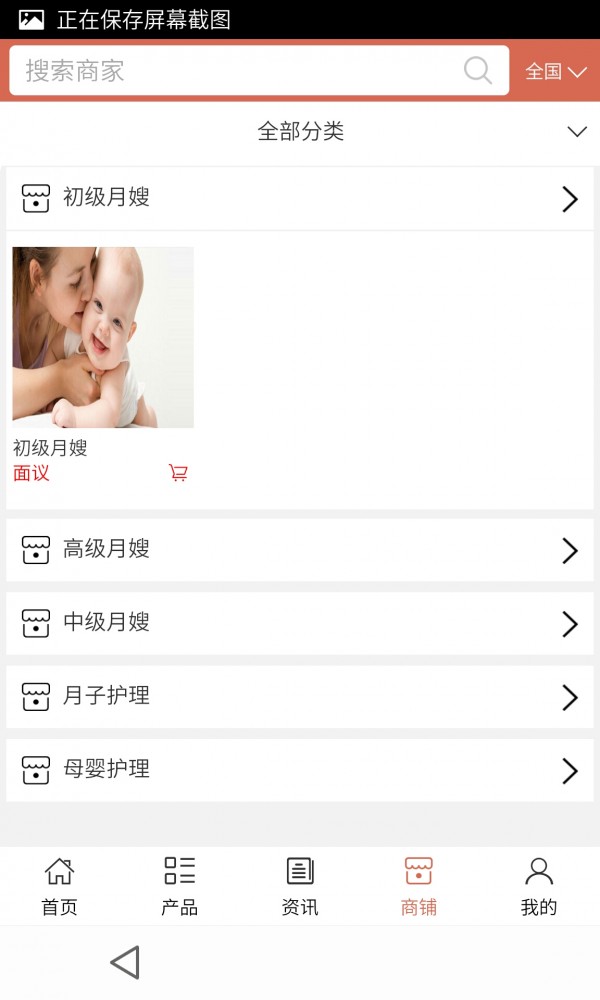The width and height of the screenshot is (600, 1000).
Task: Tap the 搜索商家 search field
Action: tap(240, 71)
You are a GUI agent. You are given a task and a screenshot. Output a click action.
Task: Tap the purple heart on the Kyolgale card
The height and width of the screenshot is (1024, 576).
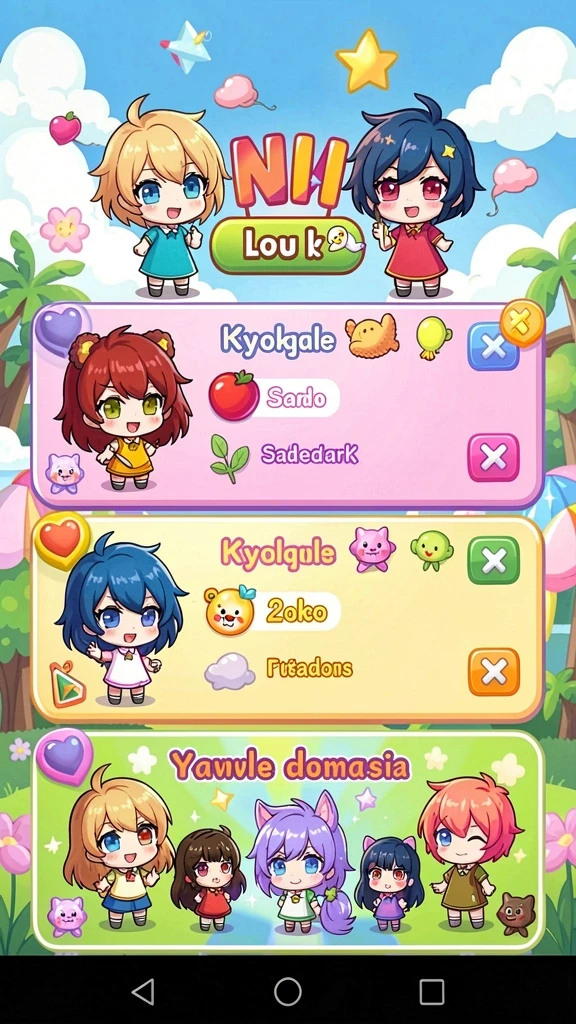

_ _ _

* _Task prompt_
Reproduce every line of the records above without any changes, and leave out the pictures.

* _Finished task_
The width and height of the screenshot is (600, 1000).
Task: Tap the 搜索商家 search field
Action: tap(240, 71)
You are a GUI agent. You are given a task and a screenshot. Output a click action.
Task: Tap the purple heart on the Kyolgale card
The height and width of the screenshot is (1024, 576).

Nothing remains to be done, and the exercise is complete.